3. Empower others to find their own truth
In Piers Anthony’s fantasy novel, A Spell for Chameleon, the character Bink despairs because he doesn’t know what kind of magic he possesses. To learn the answer, he goes to the Good Magician Humpfrey, who will answer a question in exchange for a year’s servitude. While there, Bink meets a manticora who is almost at the end of its service:
“What question did you bring?” Bink asked.
“I asked whether I have a soul,” the monster said seriously.
“What did he tell you?”
“That only those who possess souls are concerned about them.”
“But—but then you never needed to ask. You paid a year for nothing.”
“No. I paid a year for everything … A simple yes or no answer would not have satisfied me; it could be a blind guess, or merely the Magician’s off-hand opinion. A detailed technical treatise would merely have obfuscated the matter.

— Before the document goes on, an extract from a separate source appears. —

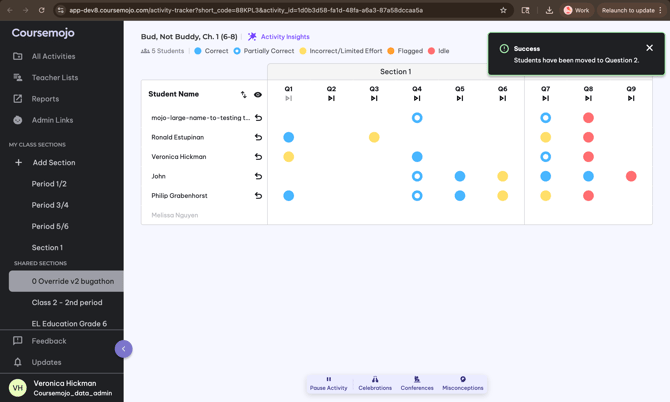Open the Reports page
Screen dimensions: 670x402
point(45,99)
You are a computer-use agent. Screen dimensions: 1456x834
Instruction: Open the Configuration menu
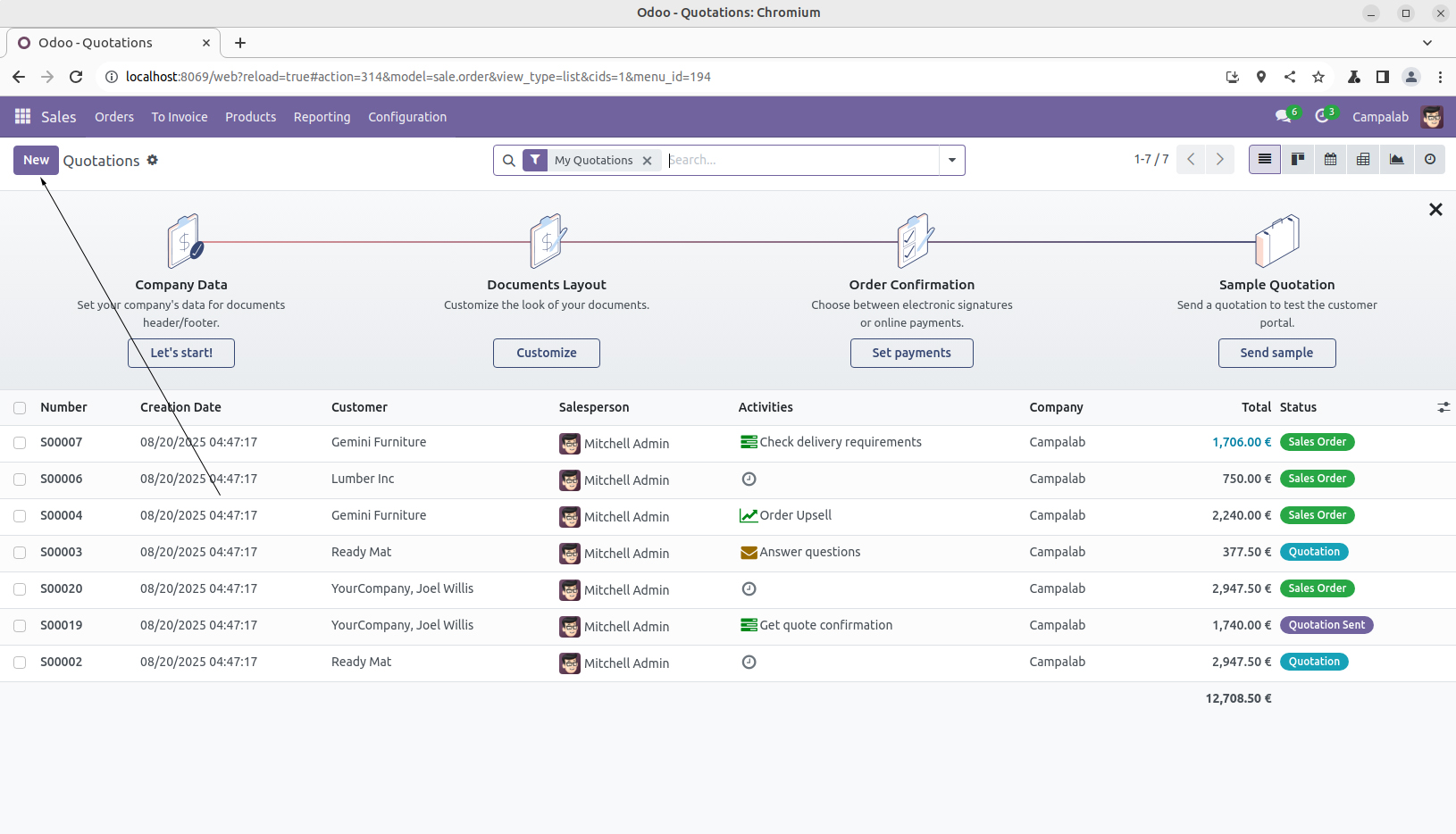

Humfrey phrased it in such a way that its truth was self-evident. Now I need never doubt again.”
4. Recognize mountains vs. molehills
My husband and I were working on a project with several other people. After we all received a certain email, one person meant to forward the group message just to my husband and me, with a critical comment about it. Alas, he made the classic mistake and hit “reply all.” He sent a nice note to the people who might’ve been annoyed, and then sent another note to us to lament what had happened. My husband sent back what seemed to me to be a simple and perfect response: “We’ve all done it.”
When I thought about why I found these answers so deeply satisfying, I realized they shared certain qualities. For one thing, it’s important to acknowledge the reality of other people’s feelings. “Don’t be silly” or “It’s all going to be fine” denies that a person is feeling worried. Regardless of whether or not a person “should” be worried, at this given moment, he or she is. Along the same lines, these replies don’t argue that a person’s concern is unfounded. Hearing “Oh, it doesn’t matter” isn’t very comforting when you’re feeling anxious. An open, sympathetic ear and perspective is what someone is often looking for in all of these cases.